Dr. Jun Ynares
THE VIEW FROM RIZAL
“Why are you so strongly opposed to mining?”
“If you stop mining, you will slow down economic development.”
“You cannot void an action of a national government agency.”
These are some of the text messages we have been getting over the past few weeks. The messages came from both friendly and unfriendly quarters. They poured in after an announcement from the local government of Rizal Province that it is ordering a halt to all mining and quarrying operations in all areas within its jurisdiction. They were also apparently triggered by the statement we read late last year before committees of the Senate, where we echoed the position of the province on the issue of large-scale mining and quarrying operations.
It looks like a clarification needs to be made.
First of all, the moves taken by the Rizal Provincial Government are more about heeding the call of the people of the province rather than just being against the mining and quarrying industries.
For the record, the province recognizes the contribution of this sector to its bid to create and sustain jobs, fuel the growth of businesses that support these industries, and raise revenues from local taxes. The province has not overlooked such contribution. However, the provincial government also recognizes that its primary responsibility and accountability are to its constituents. The provincial leadership is obliged to listen to them, to understand their aspirations for themselves, their families, and their future – the things that constitute their primary interests.
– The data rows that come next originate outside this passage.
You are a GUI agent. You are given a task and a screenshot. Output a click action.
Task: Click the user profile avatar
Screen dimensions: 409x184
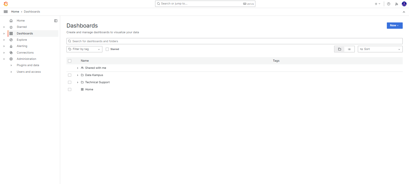coord(404,4)
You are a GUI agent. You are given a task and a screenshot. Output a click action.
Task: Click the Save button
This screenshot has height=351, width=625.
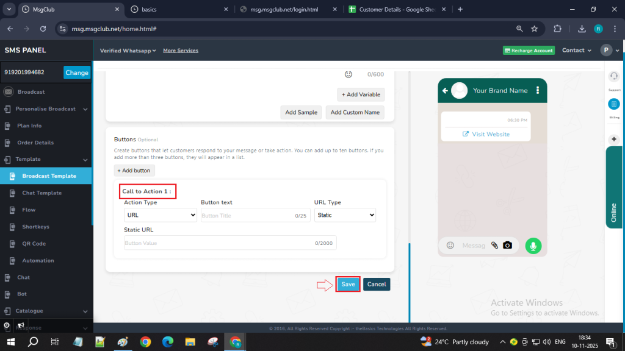pyautogui.click(x=348, y=285)
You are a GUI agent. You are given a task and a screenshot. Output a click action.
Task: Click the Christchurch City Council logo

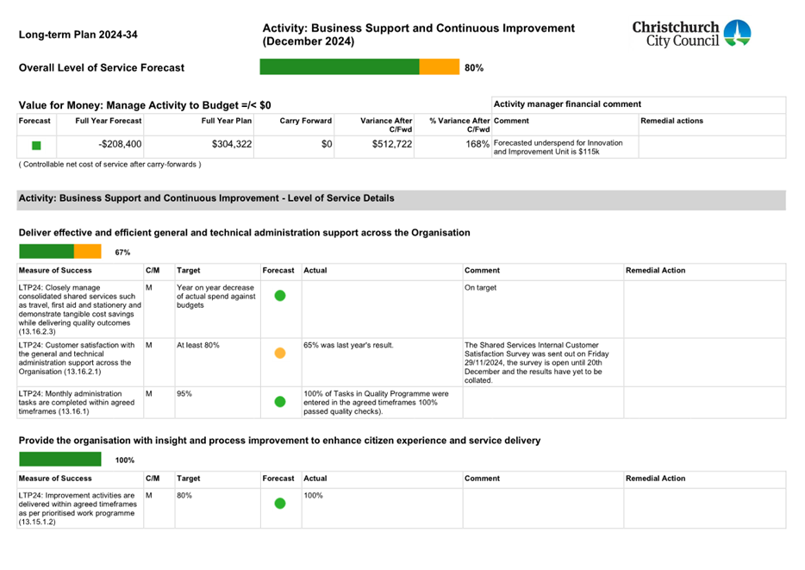(691, 34)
Part of their interest about their future is the protection of the environment and natural resources. They have expressed that these are part of their children’s heritage and which they want preserved and protected for future generations of Rizaleños.
Unfortunately, both of these are directly affected by the operations of entities involved in large-scale mining and quarrying.
The Provincial Government also respects the assertion of national government agencies that the products of mining and quarrying operations are vital to major infrastructure development endeavors.
They continuously point out to the Provincial Government that Rizal province is the closest – and richest – source of the aggregates and other raw materials that are crucial to infrastructure development in Metro Manila.
They have warned the local government that stopping large-scale quarrying in the province would force builders, both government and private, to source raw materials from more distant locations. This, they underscore, would be more costly and that the added cost would always be passed on to the government, and eventually, to Filipino taxpayers.
Again, we respect that viewpoint.
As far as the local government is concerned, however, there is a more pressing viewpoint: that of its constituents.
So, unless and until the national government and the national legislature comes up with new policies and guidelines that would assure the province’s constituents that their interests are protected and promoted, the local government is constrained to act in accordance with their mandate.
The new guidelines and policies have not yet been formulated.
So, in the meantime, the Rizal Provincial Council has decided that it must continue to take actions based on the voice of its constituents.
One of its most recent actions is to impose a ban on trucks and other vehicles that are used to haul aggregates, cement, and other products of large-scale mining and quarrying in the province.
This means these vehicles which attempt to transport these products from their point of origin within the province to their destination – and which will use routes within the province’s jurisdiction – will be stopped. They will not be allowed to proceed and will be prevented from consummating the delivery of the products.
This truck ban within the province of Rizal will be implemented as soon as the required period for publication of issuances by the local government is completed.
Why has the imposition of a truck ban on vehicles carrying these products become necessary?
The fact is the Rizal Provincial Government cannot unilaterally void the permits issued by national government agencies. It is beyond the purview of its powers and the operators of these entities know that fact.
So, despite the plea of the local government and its memorandum stopping all mining and quarrying operations, these activities have surreptitiously resumed. We cannot fault them for doing so. After all, these business entities carry valid permits issued by national government agencies.
The Provincial Government is, therefore, constrained to look for other means to advance the interest of its constituents. After all, this is the local government’s mandate.
The concerned businesses have been put on notice regarding the impending truck ban.
The interest of the public has been served.